Features

Cats from across U.S. show off at MCCC

Best Russian Blue Tylonas Diamond-Lily rests between exams.
Richard Kish and Andromeda have won over 3 ribbons.
Judge Jeri Zottoli rates and examines cats.
Ontario resident Dianne Lukas and her cat Bella Maiye.
Fran Volkman named Justify after a race horse she had raised previously.

A flood of fancy felines found their way to MCCC when the Cat Fanciers’ Association hosted a cat show on campus, their first being back in December of last year.

The Cat Fanciers’ Association was founded in 1906 and continues to promote the welfare of cats, and their breeders, licensing approximately 400 shows each season.

Jan. 25 and 26, cats and catteries from across the country gathered inside the gymnasium of the Health Education Building to show off their best purebred cats.

Ranging from the best Russian Blue in the country, named Tylonas Diamond Lily; the premiere Maine Coon all the way from Ontario, Bella Maiye; or the unique Ocicat, Justify, who was the only of his breed at the show, there was a variety to be seen.

Each participating cat is assigned a number.

As their number is called, cats are brought up to one of the many judges’ stands, waiting in another cage behind the stand before being examined one by one.

Cats are rated by their physical features, such as eye color, head shape, fur softness and temperament, said Richard Kish from Ricela Cattery.

The rating they are given is divided into 100 points with emphasis on features that varying based on breed, age and whether they have been spayed or neutered status.

Judge Jerri Zottoli said cats are judged on regulated aspects of their breed.

Zottoli explained another important rule of the show.

“The CFA has a strong stance on declawing,” Zottoli said.

As such, declawed cats cannot enter the show.

Judge panel ratings are not shared with one another, meaning each judge is essentially running their own miniature, very subjective show, Zottoli said.

While waiting for their turn, cats are kept with their handlers in large carriers.

Most carriers are equipped with beds, toys and other enrichment to keep the cats busy.

Some of the attendees had advice for future cat owners.

Volkman said an important aspect is choosing the kind of cat you want.

“Do your research.

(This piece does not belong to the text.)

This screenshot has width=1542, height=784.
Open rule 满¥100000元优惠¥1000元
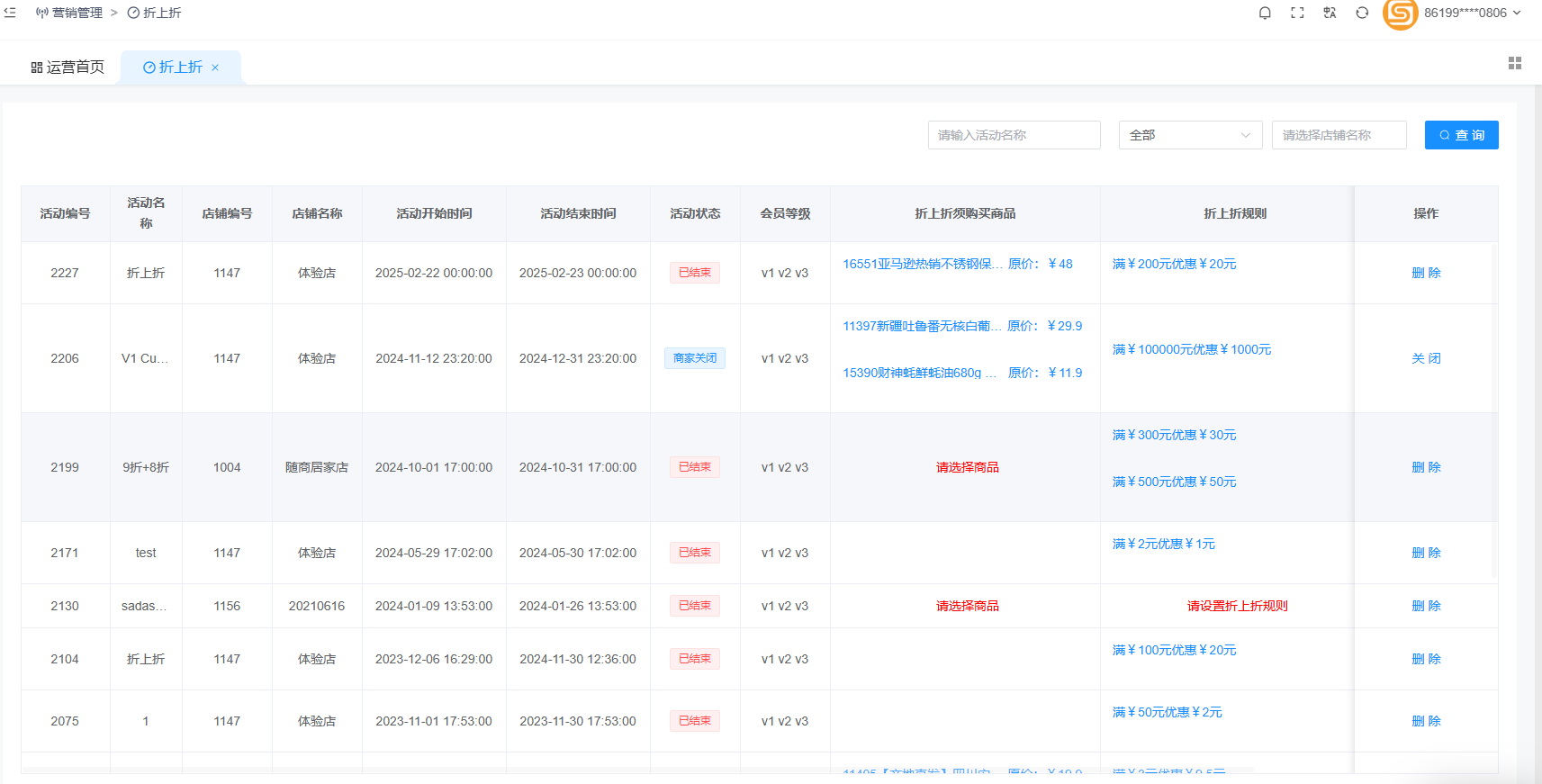tap(1192, 349)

Check the pros and cons of each breed to find the one that suits your lifestyle,” said Fran Volkman from Calumet Cats.
To some, the individual is just as important as the breed.

“Handle the cat to see if you bond,” said owner of Tylona Cattery, Barbara Schreck.

However, purebred cats aren’t the only felines that were in attendance.

There were plenty of shelter pets in search of homes.

The organization, Friends of Companion Animals, were present as vendors.

Friends of Companion Animals is a committed volunteer organization where volunteers can help care for sheltered cats.

“We have a passion for making a difference,” said Penny Bly, director and founder of the organization.

Monroe County Animal Control was also present at the show and brought some shelter cats along with them.

After paying a $10 fee and filling out an application, visitors were able to bring home their very own furry friend right from the show.

Anyone interested in shelter cats like those at the cat show can find them at the Monroe County Animal Control at 911 Raisinville Road.